Violence is a complex evil/ that interacts with itself in its different manifestations/ to grow and insidiously to become habitual/ and self-perpetuating in the life of a society. We need to own up to the state our society may be in/ in this regard. Violence begets violence. We begin, through the way we raise our children, to invite violence into our homes; we invite it to grow there; and to flourish in our lives. The fact of the matter is, we are potentially a very violent community just below the surface of our apparent customary tranquility.

This is the inheritance we are leaving, or rather breeding into our future generations/ if we don’t come to our senses and act now to change our course 

Ironically, the solution ought to be well within our reach. We are a Christian country and proud of it. We have reaffirmed that in the modern context by recent amendment to our Constitution whereby we have brought the fact of our Christianity from the preamble into the body of the Constitution itself. Abhorrence of domestic violence might in the circumstances be expected to be in-born in us/ if there is anything at all to our Faith. 

The Chairman of the National Council of Churches has expressed the view that we are not as God fearing as we perhaps were. I don’t therefore disagree with his call for repentance. Nor do I object to his call for national expressions of such repentance/ in addition to what presumably we are doing now every Sunday. My hope is that he would not want us to stop there./// We can’t just leave it to God to fix things. We have to get on with nitty gritty measures and strategies to rescue ourselves from the free fall we are in/ as far as domestic violence is concerned. 

Right now, the Government is doing pretty much everything/ through the Courts, the Police, the Prisons and other Government agencies/ with Samoa Victims Support Group and other private efforts/ doing sterling work outside of the public budget/ to mitigate the lack of social services in crucial areas. For the most part the rest of us merely look on.

It is clear from all reports that in spite of diligent and innovative efforts by the entities I have mentioned,/ the problem grows further out of control.

To be sure, we are not the only country facing Domestic violence. It is a worrying headache to the national authorities all over the world. Countries throw huge resources at the problem through a multiplicity of programmes. I am not aware of any claim from any quarter/ that they have managed to hold domestic violence at bay.   

We in Samoa have a chance at good success/ if we treat domestic violence as an urgent/ so-ci-etal problem of national concern. We have mechanisms that function effectively at the grassroots level that we can bring to bear on the problem.

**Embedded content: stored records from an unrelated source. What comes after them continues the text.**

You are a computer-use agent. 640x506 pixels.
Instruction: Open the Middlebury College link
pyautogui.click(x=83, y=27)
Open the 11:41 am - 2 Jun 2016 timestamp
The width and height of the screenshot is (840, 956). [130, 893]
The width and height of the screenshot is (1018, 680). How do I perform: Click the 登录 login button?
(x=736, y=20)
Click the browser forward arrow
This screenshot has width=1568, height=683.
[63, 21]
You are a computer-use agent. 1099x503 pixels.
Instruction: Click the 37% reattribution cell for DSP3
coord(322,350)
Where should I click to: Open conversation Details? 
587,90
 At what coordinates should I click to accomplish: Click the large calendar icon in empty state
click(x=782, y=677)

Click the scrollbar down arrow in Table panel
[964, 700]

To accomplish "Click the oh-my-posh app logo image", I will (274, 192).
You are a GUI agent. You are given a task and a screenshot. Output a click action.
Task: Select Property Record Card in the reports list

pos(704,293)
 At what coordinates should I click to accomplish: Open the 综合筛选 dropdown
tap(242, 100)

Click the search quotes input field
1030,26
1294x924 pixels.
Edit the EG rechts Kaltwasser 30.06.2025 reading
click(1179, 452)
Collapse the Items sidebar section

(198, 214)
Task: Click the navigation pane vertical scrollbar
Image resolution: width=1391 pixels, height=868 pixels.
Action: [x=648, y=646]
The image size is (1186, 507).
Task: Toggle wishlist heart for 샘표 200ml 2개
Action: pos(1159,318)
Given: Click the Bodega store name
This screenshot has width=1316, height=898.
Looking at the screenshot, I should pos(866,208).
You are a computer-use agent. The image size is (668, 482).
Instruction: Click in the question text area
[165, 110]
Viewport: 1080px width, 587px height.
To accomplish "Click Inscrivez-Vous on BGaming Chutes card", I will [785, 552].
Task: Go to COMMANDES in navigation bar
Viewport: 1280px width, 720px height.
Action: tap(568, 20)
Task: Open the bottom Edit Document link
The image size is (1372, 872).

Other countries are not as fortunate. Our traditional institutions of governance of Alii and Faipule are truly governing still throughout rural Samoa. Our churches and their ministers have the ear and high esteem of the people. Surveys taken including the recently completed National Inquiry into family violence, now before Parliament with recommendations for action/ show that the people of Samoa wish these two institutions/ to be in the forefront of efforts to combat domestic violence. 

The need for action is urgent. The people of Samoa are very clearly saying: Let’s get together under the leadership of our Government, and utilizing our institutions that are already in place/ to strike an effective lasting blow on Family violence/ and violence in general in Samoa.